• [The problem] Your job is to report every line of the entries that has "computer".

Data for processing Block Start

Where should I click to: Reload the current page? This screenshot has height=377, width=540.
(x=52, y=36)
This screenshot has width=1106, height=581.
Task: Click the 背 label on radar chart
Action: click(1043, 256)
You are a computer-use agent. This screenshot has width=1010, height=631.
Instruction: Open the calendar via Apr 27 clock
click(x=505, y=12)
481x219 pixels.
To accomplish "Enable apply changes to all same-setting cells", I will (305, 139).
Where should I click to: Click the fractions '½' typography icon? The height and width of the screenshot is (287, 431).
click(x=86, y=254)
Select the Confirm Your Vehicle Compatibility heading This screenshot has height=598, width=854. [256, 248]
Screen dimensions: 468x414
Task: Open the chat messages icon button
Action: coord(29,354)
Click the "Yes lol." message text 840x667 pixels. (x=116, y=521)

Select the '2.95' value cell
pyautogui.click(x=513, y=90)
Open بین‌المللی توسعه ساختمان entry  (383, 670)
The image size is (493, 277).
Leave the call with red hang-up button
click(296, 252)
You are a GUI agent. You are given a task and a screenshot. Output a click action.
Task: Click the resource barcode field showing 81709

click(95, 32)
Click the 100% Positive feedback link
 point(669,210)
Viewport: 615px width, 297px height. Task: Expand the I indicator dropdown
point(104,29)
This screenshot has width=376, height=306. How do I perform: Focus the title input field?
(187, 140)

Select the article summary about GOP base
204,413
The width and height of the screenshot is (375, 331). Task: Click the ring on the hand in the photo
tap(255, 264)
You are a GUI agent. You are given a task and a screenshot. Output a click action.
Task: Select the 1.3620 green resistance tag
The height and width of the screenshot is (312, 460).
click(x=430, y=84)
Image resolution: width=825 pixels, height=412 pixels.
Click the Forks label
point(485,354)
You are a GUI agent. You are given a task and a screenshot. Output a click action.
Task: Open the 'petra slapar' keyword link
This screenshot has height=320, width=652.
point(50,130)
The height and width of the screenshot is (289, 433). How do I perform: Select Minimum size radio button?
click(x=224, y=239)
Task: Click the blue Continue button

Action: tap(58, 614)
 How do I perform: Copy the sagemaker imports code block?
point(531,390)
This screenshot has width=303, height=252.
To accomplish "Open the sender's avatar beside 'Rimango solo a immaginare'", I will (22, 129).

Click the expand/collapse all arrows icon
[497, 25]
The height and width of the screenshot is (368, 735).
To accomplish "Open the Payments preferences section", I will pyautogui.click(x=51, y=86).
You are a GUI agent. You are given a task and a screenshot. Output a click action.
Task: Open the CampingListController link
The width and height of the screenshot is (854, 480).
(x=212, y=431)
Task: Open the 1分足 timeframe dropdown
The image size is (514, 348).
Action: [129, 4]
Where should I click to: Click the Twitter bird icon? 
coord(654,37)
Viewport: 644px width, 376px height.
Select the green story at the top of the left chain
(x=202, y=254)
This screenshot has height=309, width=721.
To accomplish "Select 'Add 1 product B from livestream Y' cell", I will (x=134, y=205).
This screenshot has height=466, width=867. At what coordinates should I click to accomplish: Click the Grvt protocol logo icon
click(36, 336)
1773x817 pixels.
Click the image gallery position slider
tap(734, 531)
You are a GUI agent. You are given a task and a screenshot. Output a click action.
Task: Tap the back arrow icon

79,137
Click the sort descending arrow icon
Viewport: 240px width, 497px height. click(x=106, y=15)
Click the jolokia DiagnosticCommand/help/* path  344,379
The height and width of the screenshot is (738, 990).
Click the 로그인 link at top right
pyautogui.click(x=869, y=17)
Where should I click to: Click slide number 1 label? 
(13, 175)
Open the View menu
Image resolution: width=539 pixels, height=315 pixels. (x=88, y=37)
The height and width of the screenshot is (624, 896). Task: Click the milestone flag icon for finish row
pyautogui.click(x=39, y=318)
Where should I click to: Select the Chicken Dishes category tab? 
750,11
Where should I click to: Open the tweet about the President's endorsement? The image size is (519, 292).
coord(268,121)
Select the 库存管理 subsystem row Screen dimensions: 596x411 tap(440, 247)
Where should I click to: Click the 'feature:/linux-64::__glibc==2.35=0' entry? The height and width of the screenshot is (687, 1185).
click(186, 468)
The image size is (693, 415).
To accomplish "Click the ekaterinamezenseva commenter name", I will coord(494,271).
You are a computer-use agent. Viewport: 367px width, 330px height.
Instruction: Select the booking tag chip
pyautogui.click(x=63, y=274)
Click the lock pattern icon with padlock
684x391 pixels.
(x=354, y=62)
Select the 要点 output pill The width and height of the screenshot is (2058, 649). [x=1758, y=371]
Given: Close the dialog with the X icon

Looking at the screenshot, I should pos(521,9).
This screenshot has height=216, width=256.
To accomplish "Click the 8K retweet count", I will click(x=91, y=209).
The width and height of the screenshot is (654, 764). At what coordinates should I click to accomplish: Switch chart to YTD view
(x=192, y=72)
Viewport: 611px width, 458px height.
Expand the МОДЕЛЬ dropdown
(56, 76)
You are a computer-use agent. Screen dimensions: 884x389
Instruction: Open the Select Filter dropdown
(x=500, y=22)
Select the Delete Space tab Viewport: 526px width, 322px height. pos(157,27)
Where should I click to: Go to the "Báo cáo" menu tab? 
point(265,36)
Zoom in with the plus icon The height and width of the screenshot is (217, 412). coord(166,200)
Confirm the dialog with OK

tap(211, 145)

Data for processing Block End

• [Exercise solution]
You are a computer-use agent. This screenshot has width=1010, height=631.
You are a computer-use agent. Viewport: 367px width, 330px height.
You are a computer-use agent. Screen dimensions: 884x389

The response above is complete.